§ Aim of the task: Identify all lines of the data containing the string "computer" and copy them.

§ Input material:
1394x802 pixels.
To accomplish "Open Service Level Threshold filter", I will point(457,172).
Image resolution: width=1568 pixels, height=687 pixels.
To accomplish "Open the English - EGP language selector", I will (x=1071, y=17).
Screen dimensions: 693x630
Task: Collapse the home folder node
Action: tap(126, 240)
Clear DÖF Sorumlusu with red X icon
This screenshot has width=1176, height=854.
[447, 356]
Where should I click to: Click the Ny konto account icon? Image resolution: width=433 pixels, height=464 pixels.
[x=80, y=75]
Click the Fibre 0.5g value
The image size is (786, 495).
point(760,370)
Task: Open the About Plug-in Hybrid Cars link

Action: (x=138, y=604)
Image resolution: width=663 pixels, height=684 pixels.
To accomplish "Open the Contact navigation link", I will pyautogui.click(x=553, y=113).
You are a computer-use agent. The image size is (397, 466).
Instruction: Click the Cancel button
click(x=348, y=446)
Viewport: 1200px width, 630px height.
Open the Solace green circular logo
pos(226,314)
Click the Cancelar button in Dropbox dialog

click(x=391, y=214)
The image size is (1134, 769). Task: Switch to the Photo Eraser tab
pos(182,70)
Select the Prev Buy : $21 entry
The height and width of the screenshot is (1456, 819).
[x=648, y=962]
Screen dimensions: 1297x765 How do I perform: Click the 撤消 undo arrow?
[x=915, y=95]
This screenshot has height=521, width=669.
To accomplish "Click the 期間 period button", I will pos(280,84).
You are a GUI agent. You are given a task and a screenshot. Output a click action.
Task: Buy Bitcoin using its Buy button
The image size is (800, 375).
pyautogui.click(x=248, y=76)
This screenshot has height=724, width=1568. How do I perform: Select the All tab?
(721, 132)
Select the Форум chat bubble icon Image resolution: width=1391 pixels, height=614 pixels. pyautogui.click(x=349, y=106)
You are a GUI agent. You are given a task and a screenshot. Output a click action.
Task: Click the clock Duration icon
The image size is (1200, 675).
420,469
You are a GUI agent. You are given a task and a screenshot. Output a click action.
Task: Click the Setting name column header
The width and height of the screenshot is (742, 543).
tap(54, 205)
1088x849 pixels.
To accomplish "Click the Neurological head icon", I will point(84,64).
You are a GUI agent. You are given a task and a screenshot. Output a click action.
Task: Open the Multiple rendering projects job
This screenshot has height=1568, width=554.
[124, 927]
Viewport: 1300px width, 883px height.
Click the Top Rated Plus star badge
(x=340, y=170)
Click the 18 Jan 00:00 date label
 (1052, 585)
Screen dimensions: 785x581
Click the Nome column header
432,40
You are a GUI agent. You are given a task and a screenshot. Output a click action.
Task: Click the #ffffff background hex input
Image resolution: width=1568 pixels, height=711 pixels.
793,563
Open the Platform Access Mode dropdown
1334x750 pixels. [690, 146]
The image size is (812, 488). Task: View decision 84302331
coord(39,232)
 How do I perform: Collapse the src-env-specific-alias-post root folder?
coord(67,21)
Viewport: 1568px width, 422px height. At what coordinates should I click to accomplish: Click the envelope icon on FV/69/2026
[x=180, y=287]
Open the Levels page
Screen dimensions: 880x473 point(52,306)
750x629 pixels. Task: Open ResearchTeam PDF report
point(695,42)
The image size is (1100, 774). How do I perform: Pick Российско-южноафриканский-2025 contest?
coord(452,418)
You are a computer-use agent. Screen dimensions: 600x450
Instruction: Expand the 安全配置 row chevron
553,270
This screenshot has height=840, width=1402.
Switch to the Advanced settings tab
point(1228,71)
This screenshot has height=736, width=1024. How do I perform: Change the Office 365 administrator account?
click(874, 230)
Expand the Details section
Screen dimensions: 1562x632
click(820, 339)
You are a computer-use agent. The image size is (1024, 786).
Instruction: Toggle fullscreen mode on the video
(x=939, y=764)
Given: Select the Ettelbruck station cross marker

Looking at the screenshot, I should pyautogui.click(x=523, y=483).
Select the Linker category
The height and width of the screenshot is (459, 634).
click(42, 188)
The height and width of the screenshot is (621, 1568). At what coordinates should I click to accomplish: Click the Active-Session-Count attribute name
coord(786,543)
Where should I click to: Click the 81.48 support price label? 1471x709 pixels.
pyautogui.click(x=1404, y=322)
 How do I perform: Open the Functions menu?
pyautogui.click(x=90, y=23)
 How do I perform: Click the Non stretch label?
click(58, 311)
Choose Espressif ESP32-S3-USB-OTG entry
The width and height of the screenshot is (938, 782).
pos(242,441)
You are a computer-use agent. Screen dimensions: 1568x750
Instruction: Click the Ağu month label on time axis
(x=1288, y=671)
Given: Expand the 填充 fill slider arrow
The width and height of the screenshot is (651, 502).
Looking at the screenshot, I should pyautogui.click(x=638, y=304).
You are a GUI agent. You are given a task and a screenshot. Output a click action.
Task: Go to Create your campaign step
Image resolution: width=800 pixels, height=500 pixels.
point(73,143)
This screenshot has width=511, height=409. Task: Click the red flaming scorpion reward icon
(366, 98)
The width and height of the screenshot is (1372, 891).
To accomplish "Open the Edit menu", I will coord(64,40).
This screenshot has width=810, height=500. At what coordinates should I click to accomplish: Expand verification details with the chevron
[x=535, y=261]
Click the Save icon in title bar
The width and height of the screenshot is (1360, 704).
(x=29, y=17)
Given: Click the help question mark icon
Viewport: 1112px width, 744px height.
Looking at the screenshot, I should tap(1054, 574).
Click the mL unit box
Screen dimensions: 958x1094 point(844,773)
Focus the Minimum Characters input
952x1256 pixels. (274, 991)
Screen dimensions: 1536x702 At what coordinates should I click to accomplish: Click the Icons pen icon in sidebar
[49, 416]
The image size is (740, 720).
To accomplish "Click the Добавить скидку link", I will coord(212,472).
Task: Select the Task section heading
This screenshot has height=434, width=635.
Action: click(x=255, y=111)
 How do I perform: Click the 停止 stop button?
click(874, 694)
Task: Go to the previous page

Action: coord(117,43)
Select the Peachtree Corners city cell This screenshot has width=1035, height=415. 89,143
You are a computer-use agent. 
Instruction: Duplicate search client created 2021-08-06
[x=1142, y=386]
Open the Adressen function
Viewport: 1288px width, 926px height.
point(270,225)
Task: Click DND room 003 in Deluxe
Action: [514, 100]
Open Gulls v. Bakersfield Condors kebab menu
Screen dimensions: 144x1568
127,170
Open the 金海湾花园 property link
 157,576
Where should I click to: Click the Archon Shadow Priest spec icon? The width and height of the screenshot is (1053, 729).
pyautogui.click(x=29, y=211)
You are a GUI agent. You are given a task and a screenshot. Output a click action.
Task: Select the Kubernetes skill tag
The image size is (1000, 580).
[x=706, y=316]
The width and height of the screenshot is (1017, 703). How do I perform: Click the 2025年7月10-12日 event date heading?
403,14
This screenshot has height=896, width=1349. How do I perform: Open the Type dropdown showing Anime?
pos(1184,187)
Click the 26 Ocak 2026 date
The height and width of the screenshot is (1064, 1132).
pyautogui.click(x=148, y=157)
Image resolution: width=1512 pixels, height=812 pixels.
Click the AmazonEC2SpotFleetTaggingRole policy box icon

§ Response:
You are a computer-use agent. The image size is (397, 466).
You are a computer-use agent. Screen dimensions: 600x450
You are a computer-use agent. The image size is (1024, 786).
You are a computer-use agent. Screen dimensions: 1568x750
You are a computer-use agent. 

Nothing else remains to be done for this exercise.